Reflecting about marriage with Jesus thus makes it very easy to see the problems with trying to change the definition of marriage. For one thing, such arguments don’t seem to take into account the meaning of marriage, the love of God, or the fact that earthly marriage is not even a blip compared to an eternal marriage with perfect Good.
A second point concerns the simplest argument we hear for it: that people should be allowed to love who they want. It’s a strange argument, because (1) people can already love who they want – no legislation could ever change that – and (2) it suggests the state can regulate who I love, can regulate my heart: which is of course ridiculous.

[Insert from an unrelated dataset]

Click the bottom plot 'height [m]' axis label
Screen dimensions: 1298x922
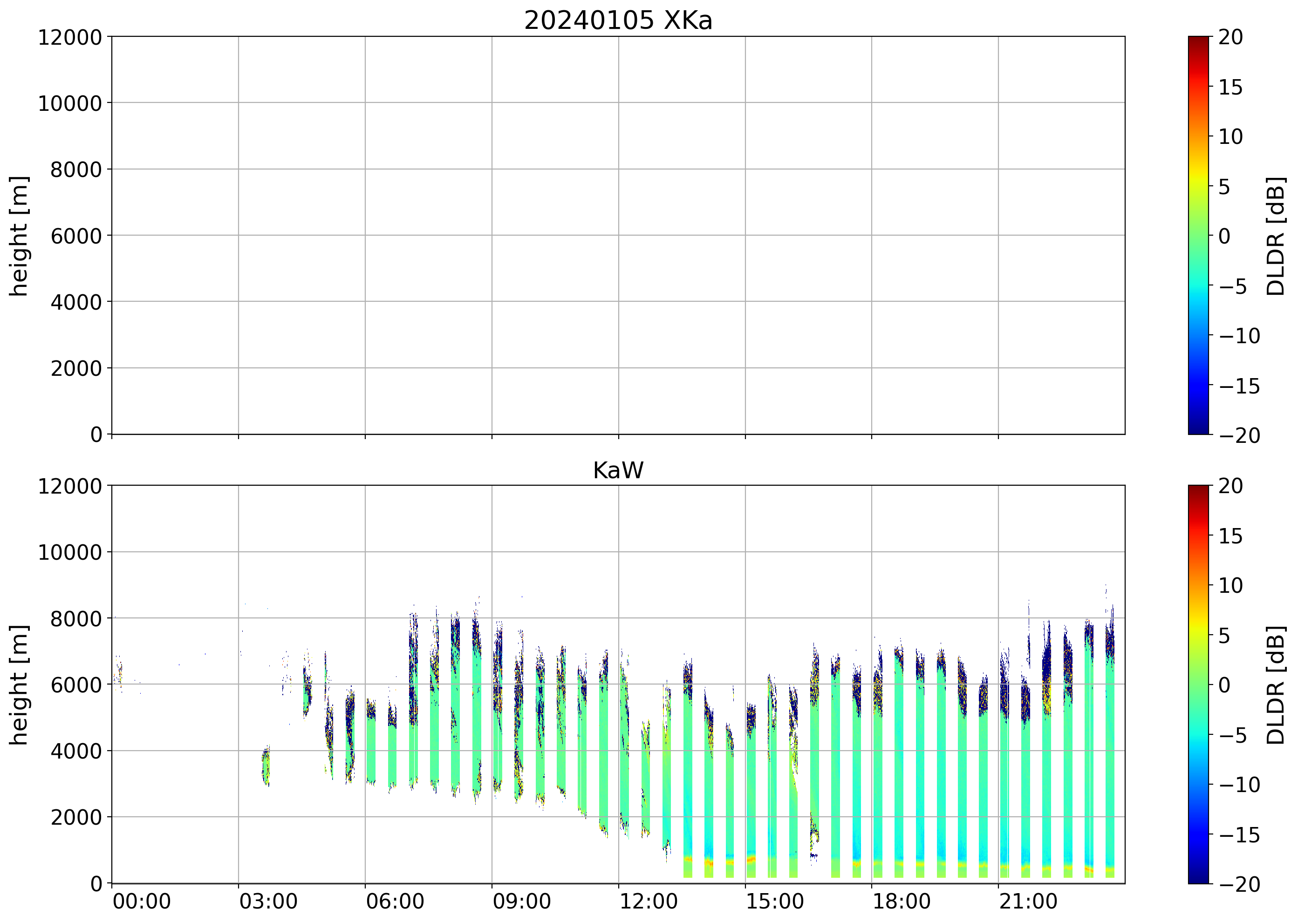[x=19, y=684]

Thirdly, as the gospel tells us, the pharisees clearly understand marriage as a (1) unity of man and woman (2) for eternity (3) open to the gift of children. Now what’s interesting for us is what Jesus corrects and what he doesn’t. He does correct them about eternity – marriage ends at death, he says. But he doesn’t correct them about marriage being the kind of relationship only a man and a woman can do: nor does he correct their assumption that in any marriage, the nature of their unity be open to children. In fact he does the very opposite – he goes on to confirm what they said: The children of this world take wives and husbands.
As we see in the news, some people would say this makes Jesus a bigot or a hater. Given he is well-known as about the only person of his time to stand up for the poor and excluded, that wouldn’t make sense. Maybe Jesus doesn’t want to shock the standards of his time? That doesn’t make sense either, as he was happy to get himself killed for his views. Or maybe, Jesus was making a mistake? But God doesn’t make mistakes – so maybe he’s right.
Because clearly Jesus is determined to encourage and build up the unique gift that marriage is. And this make sense beyond religion. As the Australian Bishops highlighted last year, part of what makes marriage so uniquely good is:- the complimentary difference of man and woman which make their physical and spiritual unity, their “one flesh” possible; that this union is inherently disposed to a flow of children from their love; and that it respects and supports the child’s “need and natural right to a mother and father.”(1) Trying to change marriage takes away these beautiful things – key basics, in fact, of human society.
- Don’t Mess With Marriage, Australian Catholic Bishops Conference, 2015, pp. 6, 11.